A loan, because of the interest, increases the amount a person owes beyond the towing fee. The letter does not name Wyatts but says the office is aware of one towing company that will not release cars unless the consumers agrees to a 12% loan, which is the maximum amount a lender can charge without being licensed through the Administrator of the Uniform Consumer Credit Code.
Additionally, the loan program creates a mandatory element that acts as a barrier to a person exercising their statutory right guaranteed by last year’s law, the attorney general’s office wrote.
“The Towing Rules should include language that makes clear that compulsory loans do not comply with the Rules or Colorado law.

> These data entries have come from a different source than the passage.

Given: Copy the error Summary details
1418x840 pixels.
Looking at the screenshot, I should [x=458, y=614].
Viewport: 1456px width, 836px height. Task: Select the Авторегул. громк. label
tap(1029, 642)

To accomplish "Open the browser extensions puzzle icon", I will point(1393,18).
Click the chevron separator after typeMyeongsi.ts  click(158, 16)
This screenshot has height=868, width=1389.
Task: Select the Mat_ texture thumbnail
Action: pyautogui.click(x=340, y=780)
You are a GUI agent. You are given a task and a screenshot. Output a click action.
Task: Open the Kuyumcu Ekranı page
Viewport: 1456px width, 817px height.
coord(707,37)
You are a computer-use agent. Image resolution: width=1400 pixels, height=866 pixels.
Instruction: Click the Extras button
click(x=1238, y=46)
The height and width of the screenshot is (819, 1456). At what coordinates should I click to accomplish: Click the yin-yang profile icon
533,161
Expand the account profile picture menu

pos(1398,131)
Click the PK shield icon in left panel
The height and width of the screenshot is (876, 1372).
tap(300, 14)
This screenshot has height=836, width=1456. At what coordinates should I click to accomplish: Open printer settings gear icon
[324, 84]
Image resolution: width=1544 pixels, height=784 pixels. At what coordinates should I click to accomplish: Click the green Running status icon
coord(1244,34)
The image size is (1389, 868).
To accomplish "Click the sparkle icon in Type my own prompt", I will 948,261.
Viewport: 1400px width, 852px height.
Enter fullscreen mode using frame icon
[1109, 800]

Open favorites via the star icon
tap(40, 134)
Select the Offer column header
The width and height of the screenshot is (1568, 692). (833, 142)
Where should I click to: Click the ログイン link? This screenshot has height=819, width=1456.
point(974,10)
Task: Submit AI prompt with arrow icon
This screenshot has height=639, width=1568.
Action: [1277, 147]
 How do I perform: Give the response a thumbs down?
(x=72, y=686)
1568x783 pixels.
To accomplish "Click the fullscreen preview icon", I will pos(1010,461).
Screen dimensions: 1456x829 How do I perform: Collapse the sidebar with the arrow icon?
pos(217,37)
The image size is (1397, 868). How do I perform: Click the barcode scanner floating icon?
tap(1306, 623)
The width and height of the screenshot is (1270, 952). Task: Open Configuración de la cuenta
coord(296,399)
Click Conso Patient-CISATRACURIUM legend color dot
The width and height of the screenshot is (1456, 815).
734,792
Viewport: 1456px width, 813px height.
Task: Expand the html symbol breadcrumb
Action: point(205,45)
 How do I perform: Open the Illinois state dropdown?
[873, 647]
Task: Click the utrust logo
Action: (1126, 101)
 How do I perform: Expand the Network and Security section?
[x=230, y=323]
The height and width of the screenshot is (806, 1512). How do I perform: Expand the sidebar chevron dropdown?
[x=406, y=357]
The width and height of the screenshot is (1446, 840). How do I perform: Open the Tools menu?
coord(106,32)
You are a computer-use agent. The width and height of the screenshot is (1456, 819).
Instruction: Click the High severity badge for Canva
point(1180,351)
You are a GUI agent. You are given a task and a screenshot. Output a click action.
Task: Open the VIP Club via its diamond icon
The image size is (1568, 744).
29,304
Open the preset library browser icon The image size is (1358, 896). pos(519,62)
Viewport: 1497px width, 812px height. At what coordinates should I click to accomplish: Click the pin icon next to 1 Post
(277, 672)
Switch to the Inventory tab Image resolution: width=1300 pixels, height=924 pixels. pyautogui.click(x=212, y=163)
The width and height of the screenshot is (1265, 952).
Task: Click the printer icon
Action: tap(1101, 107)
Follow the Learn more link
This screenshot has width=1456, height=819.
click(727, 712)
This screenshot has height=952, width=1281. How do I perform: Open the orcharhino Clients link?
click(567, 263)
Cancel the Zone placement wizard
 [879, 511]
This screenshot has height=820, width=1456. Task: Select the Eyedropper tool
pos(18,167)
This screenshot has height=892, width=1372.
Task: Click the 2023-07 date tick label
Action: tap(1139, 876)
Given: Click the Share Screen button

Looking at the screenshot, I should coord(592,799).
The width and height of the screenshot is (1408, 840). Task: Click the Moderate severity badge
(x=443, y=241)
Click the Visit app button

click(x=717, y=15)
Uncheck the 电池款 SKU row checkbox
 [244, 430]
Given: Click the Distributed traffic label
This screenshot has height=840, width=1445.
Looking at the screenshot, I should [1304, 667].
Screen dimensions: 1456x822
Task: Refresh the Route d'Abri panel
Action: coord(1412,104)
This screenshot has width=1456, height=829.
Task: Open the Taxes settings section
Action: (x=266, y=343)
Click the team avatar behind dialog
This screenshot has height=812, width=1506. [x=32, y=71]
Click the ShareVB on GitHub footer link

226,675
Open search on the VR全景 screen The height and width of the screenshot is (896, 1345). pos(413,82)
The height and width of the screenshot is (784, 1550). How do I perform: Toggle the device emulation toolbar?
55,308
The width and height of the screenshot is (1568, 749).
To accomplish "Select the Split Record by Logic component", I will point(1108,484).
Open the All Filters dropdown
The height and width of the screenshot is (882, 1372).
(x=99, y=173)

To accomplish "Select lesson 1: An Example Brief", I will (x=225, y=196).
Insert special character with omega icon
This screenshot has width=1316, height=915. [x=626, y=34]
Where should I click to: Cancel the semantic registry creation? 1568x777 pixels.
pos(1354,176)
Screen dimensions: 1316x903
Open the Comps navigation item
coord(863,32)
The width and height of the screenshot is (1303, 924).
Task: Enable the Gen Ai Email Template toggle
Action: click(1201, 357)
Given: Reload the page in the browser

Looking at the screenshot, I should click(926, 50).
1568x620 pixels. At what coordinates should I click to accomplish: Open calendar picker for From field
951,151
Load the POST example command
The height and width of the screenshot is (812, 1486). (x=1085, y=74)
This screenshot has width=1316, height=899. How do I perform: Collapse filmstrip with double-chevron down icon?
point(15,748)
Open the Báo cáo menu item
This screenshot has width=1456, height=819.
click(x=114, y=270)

Without such clarification, some towing carriers may continue to employ these unlawful practices and impose costly litigation on consumers or the State to vindicate consumers’ rights,” the letter reads.
The PUC is in its rulemaking process now.
The office suggests that the eventual towing rules set examples for how towing carriers can collect outstanding fees — by setting a certain repayment date, for example, or offering consumers an optional repayment plan that charges the statutory interest of 8%.
On Monday, Forbes pushed back on the suggestion that Wyatts engages in a predatory loan practice. He said that there was confusion about allowable repayment options and Wyatts has reached out for guidance. Within the last few months, he said no new loans have have been initiated and that when the company saw the July 17 letter it stopped charging interest. He said that Wyatts has never denied someone a loan in order to get their car back.
Forbes also said that Wyatts does not have a high expectation that many people who signed loan agreements will actually pay them back, and in practice the company is not tracking the loans. He said Wyatts doesn’t intend to pursue collections on any of the loans.
“We knew nobody was going to come back and pay us again. And we also know the economics of collection would make it not economical to pursue collections,” he said. “There’s been about 200 who have used this program since Aug. 10 of last year. Of those, probably 20 have come back and paid later.”
The PUC’s rulemaking hearing to implement the new towing rules will continue on Tuesday.